Monday, August 27, 2007

power of suggestion

Another interval between Movie Week posts. Let's not force themes anymore; it cramps our style. (Soon, though: thoughts on The Invasion and pictures from the eagerly awaited Harmaudicon 2007!)

Okay, so here we go. I think I need to defend myself. I recently received an assessment from Sasha Cagen, the decidedly adored author of the (at least to me) sleeper phenom, To-Do Lists: From Buying Milk to Finding a Soulmate, What Our Lists Reveal About Us. I am summarily characterized thus:


Elizabeth seems to be a very busy, creative, social woman (so many people to call and email, I can relate!). Her mind seems to be cluttered (I can also relate). She wants to write down every fleeting thought and obligation to prevent them from being forgotten. I understand the impulse to capture every single to-do item. I'm just concerned that she'll tire herself out from looking at her own list. (It exhausts me and I write epic lists!) She might benefit from writing shorter lists rather than one long running one. She should not be writing a to-do list within a to-do list.


My mind is cluttered? Now that I've read this, my head aches. My list exhausts an epic list-writer? After the sweep of feeling like the winningest busy person on the block, I feel the dust in my eyes without a drop of saline in sight.
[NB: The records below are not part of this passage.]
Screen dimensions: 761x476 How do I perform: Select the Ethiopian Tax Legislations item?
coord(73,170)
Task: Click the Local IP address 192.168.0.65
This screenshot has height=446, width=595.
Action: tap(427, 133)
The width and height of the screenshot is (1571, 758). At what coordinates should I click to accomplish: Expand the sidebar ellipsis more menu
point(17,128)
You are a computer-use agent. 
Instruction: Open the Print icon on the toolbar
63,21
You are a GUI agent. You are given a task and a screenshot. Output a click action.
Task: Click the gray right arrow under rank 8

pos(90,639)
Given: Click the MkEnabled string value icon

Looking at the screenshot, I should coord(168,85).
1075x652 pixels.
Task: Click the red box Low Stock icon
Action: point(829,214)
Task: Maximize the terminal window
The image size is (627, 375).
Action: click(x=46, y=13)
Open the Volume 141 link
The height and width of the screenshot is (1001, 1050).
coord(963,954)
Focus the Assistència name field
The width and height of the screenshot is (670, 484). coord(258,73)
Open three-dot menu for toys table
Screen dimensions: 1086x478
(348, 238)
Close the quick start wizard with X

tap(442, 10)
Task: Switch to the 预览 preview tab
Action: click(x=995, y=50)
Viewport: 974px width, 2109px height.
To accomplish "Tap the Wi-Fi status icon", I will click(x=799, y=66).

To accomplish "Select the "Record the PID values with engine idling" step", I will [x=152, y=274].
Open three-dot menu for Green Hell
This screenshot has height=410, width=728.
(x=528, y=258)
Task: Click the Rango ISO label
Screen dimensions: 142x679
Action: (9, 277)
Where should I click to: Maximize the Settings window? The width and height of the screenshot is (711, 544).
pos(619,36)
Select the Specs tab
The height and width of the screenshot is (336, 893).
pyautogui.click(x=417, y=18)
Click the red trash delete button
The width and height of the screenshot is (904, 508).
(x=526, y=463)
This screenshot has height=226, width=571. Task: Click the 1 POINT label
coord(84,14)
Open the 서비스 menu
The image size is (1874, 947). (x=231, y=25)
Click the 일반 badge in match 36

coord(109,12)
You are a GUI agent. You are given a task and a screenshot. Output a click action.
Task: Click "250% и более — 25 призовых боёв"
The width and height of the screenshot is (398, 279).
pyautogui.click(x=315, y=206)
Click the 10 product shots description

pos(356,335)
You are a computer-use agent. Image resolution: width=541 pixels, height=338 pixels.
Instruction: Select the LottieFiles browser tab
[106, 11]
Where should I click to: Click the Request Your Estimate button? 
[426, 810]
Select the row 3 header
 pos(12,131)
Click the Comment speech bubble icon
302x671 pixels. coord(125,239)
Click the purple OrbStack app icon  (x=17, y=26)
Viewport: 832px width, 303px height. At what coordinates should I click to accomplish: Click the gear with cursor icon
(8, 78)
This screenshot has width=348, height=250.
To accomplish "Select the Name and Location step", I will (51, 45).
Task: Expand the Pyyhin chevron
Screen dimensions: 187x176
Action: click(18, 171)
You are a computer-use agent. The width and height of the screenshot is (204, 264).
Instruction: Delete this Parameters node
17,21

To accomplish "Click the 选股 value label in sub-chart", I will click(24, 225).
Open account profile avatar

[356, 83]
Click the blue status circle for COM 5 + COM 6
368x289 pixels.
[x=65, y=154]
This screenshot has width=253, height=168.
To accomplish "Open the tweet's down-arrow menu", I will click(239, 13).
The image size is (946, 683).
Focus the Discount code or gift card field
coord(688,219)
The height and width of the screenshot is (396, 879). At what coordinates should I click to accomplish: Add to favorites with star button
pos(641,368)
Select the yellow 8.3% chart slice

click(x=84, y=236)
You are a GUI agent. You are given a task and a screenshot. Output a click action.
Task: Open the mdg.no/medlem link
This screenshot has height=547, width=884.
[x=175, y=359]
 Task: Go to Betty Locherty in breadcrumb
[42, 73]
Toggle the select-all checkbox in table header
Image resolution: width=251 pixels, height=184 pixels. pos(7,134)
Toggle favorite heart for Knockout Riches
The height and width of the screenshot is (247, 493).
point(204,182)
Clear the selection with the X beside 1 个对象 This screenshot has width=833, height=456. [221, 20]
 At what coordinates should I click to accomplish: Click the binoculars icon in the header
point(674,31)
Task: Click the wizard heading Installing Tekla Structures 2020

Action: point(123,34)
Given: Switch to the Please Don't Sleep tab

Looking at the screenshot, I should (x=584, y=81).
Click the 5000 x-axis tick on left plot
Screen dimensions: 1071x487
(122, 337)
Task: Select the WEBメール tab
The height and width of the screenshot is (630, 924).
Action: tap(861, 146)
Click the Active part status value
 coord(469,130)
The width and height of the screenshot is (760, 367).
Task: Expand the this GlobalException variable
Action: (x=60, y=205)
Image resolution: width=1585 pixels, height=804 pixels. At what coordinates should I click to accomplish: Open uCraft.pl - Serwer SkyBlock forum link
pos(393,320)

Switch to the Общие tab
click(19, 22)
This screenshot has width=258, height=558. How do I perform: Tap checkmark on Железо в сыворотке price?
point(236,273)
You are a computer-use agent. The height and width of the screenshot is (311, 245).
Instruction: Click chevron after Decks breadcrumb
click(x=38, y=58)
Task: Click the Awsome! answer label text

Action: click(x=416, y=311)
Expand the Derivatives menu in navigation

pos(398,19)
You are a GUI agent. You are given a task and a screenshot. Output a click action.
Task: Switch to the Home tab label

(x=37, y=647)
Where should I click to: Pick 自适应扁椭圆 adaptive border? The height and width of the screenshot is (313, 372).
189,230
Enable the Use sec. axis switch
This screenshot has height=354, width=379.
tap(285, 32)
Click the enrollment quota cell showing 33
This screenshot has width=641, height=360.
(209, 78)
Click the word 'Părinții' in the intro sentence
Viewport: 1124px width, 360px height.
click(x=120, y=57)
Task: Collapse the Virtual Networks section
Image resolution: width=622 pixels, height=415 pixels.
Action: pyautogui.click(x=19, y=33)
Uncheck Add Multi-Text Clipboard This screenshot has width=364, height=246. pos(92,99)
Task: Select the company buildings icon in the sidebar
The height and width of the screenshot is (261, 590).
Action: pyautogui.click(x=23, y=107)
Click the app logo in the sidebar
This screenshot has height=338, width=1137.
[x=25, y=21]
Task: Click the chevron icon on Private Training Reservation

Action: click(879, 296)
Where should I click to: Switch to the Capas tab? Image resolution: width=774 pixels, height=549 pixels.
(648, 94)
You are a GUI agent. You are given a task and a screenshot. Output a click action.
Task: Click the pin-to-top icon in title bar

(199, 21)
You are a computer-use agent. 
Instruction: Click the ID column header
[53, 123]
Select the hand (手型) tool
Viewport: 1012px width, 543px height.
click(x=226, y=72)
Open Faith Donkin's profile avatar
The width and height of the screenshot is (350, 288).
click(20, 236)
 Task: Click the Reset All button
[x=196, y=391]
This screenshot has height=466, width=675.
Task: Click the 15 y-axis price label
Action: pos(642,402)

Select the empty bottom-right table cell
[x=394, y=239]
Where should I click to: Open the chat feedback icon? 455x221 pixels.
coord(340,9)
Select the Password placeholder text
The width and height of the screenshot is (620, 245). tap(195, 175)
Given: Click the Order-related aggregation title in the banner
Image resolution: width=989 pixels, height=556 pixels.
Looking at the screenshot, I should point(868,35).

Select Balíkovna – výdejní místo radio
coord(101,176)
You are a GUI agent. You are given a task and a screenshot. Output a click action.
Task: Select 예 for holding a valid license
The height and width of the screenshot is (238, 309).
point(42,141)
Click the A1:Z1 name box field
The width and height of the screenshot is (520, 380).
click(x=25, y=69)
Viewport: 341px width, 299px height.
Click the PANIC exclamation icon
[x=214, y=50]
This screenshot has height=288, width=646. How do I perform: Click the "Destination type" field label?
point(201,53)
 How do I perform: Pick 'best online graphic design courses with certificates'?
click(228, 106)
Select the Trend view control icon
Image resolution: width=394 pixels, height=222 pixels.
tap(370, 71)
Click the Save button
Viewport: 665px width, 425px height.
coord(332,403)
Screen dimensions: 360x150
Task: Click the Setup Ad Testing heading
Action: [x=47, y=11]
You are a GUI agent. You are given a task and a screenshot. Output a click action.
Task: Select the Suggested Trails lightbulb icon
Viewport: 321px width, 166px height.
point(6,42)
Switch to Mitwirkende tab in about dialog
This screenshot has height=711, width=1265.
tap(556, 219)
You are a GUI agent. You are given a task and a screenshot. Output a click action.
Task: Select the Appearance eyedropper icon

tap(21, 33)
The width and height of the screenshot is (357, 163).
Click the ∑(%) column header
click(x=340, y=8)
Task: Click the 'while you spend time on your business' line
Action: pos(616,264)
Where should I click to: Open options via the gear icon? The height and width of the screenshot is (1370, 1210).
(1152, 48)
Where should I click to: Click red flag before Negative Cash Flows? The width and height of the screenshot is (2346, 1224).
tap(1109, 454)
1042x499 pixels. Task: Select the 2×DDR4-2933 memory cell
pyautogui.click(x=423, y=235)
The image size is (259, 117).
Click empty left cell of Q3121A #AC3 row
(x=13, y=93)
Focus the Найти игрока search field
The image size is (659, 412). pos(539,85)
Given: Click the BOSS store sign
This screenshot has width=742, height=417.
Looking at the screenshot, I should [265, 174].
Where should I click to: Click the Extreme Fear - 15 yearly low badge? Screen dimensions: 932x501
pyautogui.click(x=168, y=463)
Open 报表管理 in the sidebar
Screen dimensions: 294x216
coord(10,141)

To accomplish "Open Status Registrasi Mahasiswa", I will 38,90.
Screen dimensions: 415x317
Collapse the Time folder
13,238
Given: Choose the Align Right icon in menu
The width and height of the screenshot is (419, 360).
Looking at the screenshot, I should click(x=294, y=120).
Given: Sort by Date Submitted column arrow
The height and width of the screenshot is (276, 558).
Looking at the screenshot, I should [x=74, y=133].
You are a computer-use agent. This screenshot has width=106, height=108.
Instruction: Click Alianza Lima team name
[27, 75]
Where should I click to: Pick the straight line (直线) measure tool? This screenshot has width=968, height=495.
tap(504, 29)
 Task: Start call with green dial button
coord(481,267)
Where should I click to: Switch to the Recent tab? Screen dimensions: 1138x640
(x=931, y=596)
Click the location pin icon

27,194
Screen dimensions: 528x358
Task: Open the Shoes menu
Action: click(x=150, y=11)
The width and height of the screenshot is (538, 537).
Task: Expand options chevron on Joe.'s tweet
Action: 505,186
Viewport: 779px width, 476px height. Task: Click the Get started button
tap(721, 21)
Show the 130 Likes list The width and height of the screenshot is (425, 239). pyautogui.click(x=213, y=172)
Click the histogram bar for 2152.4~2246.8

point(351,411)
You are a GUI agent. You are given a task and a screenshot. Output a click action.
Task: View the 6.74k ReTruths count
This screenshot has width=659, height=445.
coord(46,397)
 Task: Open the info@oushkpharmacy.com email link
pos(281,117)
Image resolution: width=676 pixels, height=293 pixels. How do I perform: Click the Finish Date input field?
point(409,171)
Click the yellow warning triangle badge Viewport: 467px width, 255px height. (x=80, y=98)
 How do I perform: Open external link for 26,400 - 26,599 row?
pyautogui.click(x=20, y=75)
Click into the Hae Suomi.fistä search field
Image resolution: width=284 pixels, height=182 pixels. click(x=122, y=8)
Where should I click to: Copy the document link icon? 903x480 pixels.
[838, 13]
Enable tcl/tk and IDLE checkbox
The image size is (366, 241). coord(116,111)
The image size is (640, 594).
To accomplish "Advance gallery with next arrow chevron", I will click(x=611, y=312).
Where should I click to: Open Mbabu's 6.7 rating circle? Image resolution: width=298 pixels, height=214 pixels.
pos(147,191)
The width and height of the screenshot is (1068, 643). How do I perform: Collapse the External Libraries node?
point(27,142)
Could I somehow organize it better? Where's my solution? The whole point of a to-do list is to catch it all in the net. Why keep short to-do lists? I can remember seven things I need to do. Forty-five, though, and I begin to buckle without my Linus blanket of lists. Hmm. Maybe I should put thinking about that on my list. Or imagine this: living with no list at all. Maybe I'll burn my to-do list tonight. Can I put that on my to-do list and then burn the proof of my intentions on the planet? Oh my. Total ontological crisis.